The winter months can sometimes be difficult ones for folks who struggle with depression. The shorter days with reduced sunlight, imbalances in melatonin and seratonin, and decreased opportunities for social contact may all play a role along with our genetic predisposition to mood disorders. Some deal with serious issues related to the change in seasons and suffer with Seasonal Affective Disorder (SAD) that may require care from a physician and/or a mental health provider. Folks with SAD deal with significant symptoms at about the same time every year, with no other explanation for the change in their mood. Other folks may find themselves just feeling a little more blue than usual.

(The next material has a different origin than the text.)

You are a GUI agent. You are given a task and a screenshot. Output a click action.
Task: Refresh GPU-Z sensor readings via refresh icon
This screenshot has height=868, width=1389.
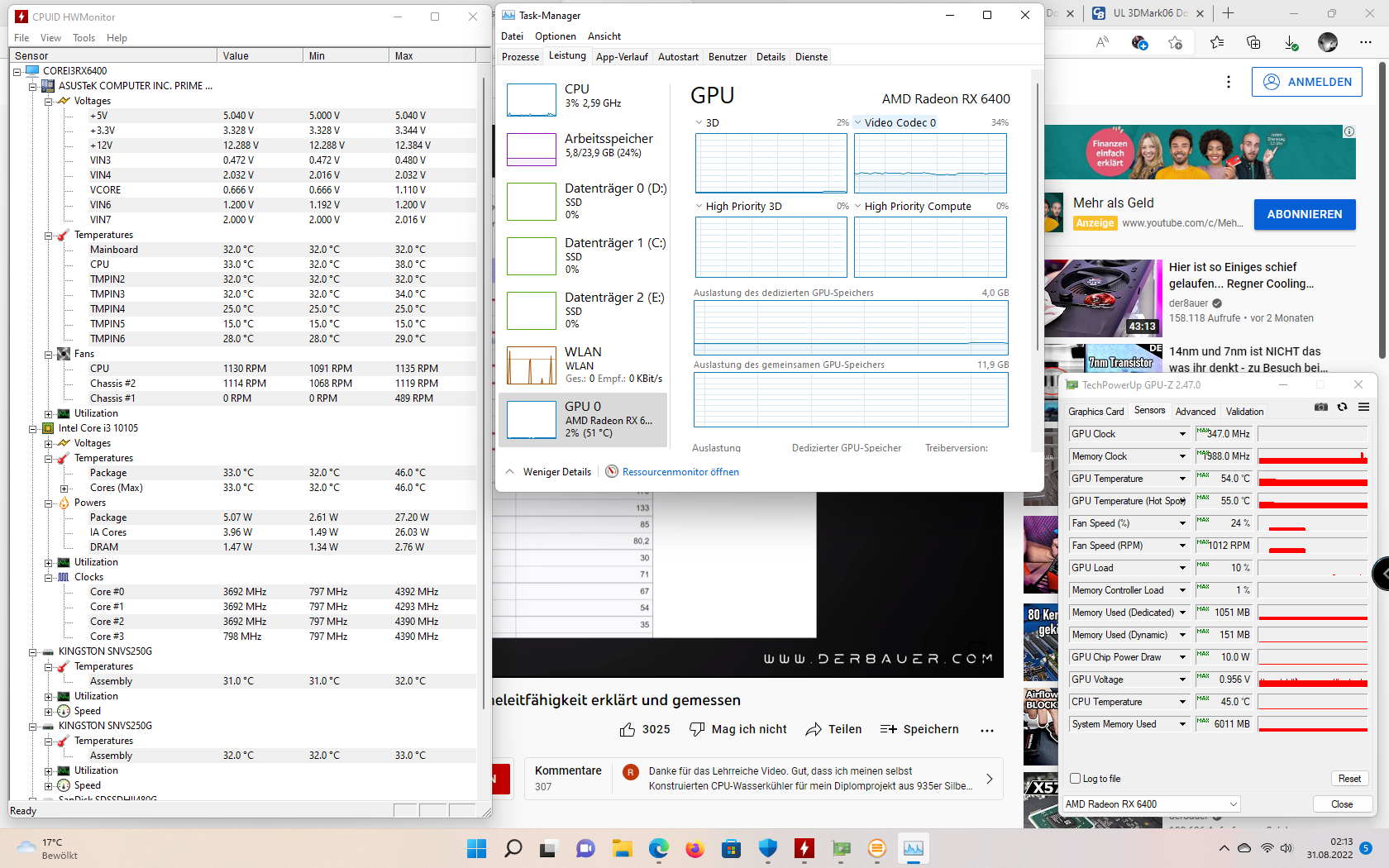(x=1341, y=407)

Here is a list of some of the symptoms of Seasonal Affective Disorder (SAD):
- Depression
- Anxiety
- Hopelessness
- Loss of interest in activities previously enjoyed
- Loss of energy
- Social Withdrawal
- Significant changes in sleep or appetite
While it’s normal for us to feel blue occasionally, if these symptoms persist or you’re having thoughts of suicide see your doctor or mental health provider right away. If your symptoms are not this serious but you are feeling a bit blue, try these things to lift your mood:
- Increase your exposure to sunlight… Raise your blinds. Bundle up and sit out in the sun. Take a walk on a sunny day.
- Increase your exercise. Even 15-20 minutes may boost your mood.
- Increase your social contact. Call a friend and go for a walk!
- Eat a healthy diet with plenty of protein and fresh vegetables.
- Engage in mind-body therapies such as yoga, meditation, prayer, massage.
The challenge is that when we feel blue our tendency is to hibernate and do less. But that is exactly the opposite of what improves our mood! Withdrawing usually makes us feel worse. So if you can get up and get started with any of these activities you have a better chance to improve your mood.